Universal NER: A Gold-Standard Multilingual Named Entity Recognition Benchmark
Stephen Mayhew, Terra Blevins, Shuheng Liu, Marek Šuppa, Hila Gonen, Joseph Marvin Imperial, Börje F. Karlsson, Peiqin Lin, Nikola Ljubešić, LJ Miranda, Barbara Plank, Arij Riabi, Yuval Pinter
TL;DR
Universal NER (UNER) tackles the lack of gold-standard, multilingual NER benchmarks by creating a community-driven, cross-lingually consistent annotation framework aligned with Universal Dependencies. UNER v1 adds 19 datasets across 13 languages, using a simple PER/ORG/LOC tagset and BIO2 tagging to enable standardized evaluation and cross-lingual transfer analyses. Baseline experiments with XLM-RLarge reveal strong in-language performance and variable cross-lingual transfer, with European languages transferring more readily than Chinese or North-African varieties, highlighting script and typology challenges. The work demonstrates the value of collaboratively built, openly available, multilingual NER resources and outlines paths for expansion, quality control, and deeper cross-lingual analysis that can broadly impact multilingual NLP research and evaluation.
Abstract
We introduce Universal NER (UNER), an open, community-driven project to develop gold-standard NER benchmarks in many languages. The overarching goal of UNER is to provide high-quality, cross-lingually consistent annotations to facilitate and standardize multilingual NER research.

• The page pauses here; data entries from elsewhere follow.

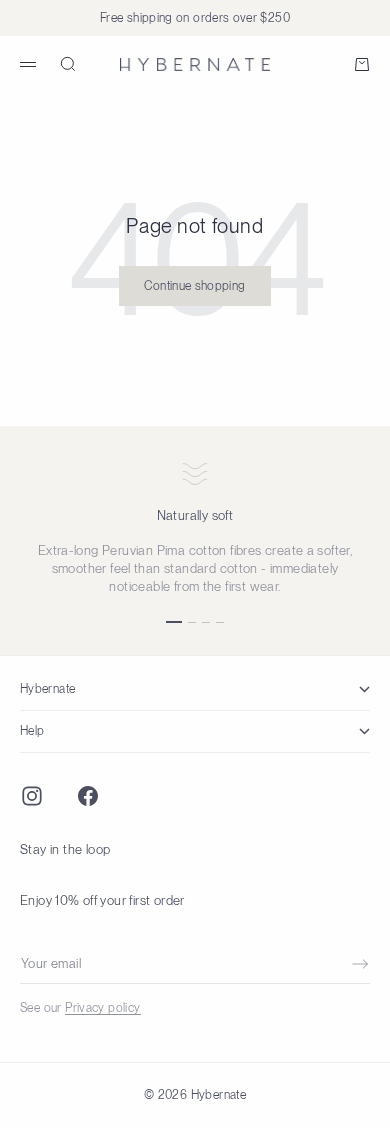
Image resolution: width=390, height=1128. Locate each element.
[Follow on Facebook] (88, 796)
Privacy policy (102, 1008)
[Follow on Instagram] (32, 796)
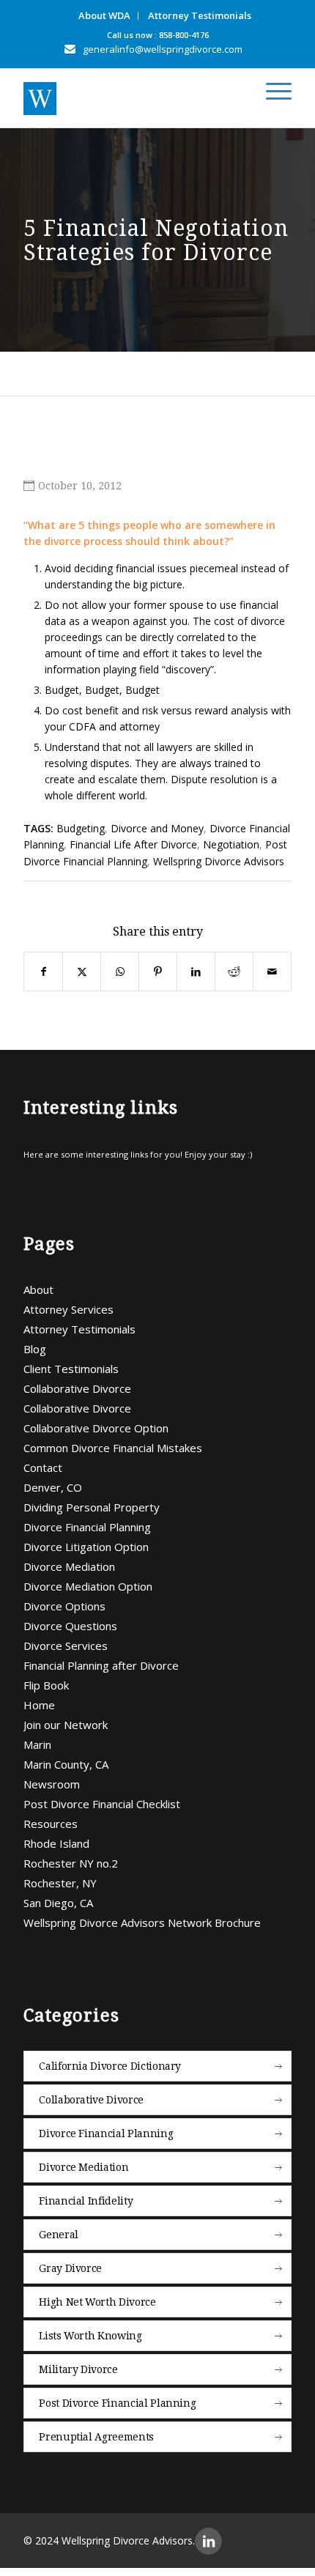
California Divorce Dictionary (110, 2066)
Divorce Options (64, 1606)
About (38, 1289)
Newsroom (51, 1784)
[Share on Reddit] (234, 971)
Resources (50, 1823)
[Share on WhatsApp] (119, 971)
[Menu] (271, 91)
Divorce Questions (70, 1625)
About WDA (104, 15)
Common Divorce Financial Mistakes (112, 1447)
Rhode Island (56, 1843)
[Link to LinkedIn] (208, 2541)
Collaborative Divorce (77, 1388)
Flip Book (46, 1685)
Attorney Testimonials (199, 15)
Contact (42, 1467)
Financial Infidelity (86, 2201)
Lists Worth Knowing (90, 2336)
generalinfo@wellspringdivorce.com (162, 49)
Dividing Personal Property (91, 1507)
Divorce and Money (157, 828)
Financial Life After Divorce (133, 844)
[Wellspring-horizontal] (130, 98)
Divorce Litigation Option (86, 1546)
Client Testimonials (71, 1368)
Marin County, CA (65, 1764)
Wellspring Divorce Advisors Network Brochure (142, 1922)
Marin (37, 1744)
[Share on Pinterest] (158, 971)
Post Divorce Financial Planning (117, 2403)
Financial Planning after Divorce (101, 1665)
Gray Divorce (70, 2268)
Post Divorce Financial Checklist (101, 1803)
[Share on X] (81, 971)
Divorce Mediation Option (87, 1586)
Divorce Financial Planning (87, 1527)
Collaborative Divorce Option (95, 1428)
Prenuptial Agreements (96, 2437)
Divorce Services (65, 1645)
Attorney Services (68, 1309)
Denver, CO (52, 1487)
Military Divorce (78, 2369)
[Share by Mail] (272, 971)
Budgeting (80, 828)
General (58, 2234)
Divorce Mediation (69, 1566)
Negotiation (231, 844)
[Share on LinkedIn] (196, 971)
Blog (34, 1348)
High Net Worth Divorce (97, 2302)
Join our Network (65, 1724)
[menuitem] (104, 16)
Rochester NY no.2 (70, 1863)
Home (39, 1705)
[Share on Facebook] (43, 971)
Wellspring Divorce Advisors (218, 861)
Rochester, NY (60, 1883)
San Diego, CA (58, 1902)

UNER v1 contains 18 datasets annotated with named entities in a cross-lingual consistent schema across 12 diverse languages. In this paper, we detail the dataset creation and composition of UNER; we also provide initial modeling baselines on both in-language and cross-lingual learning settings. We release the data, code, and fitted models to the public.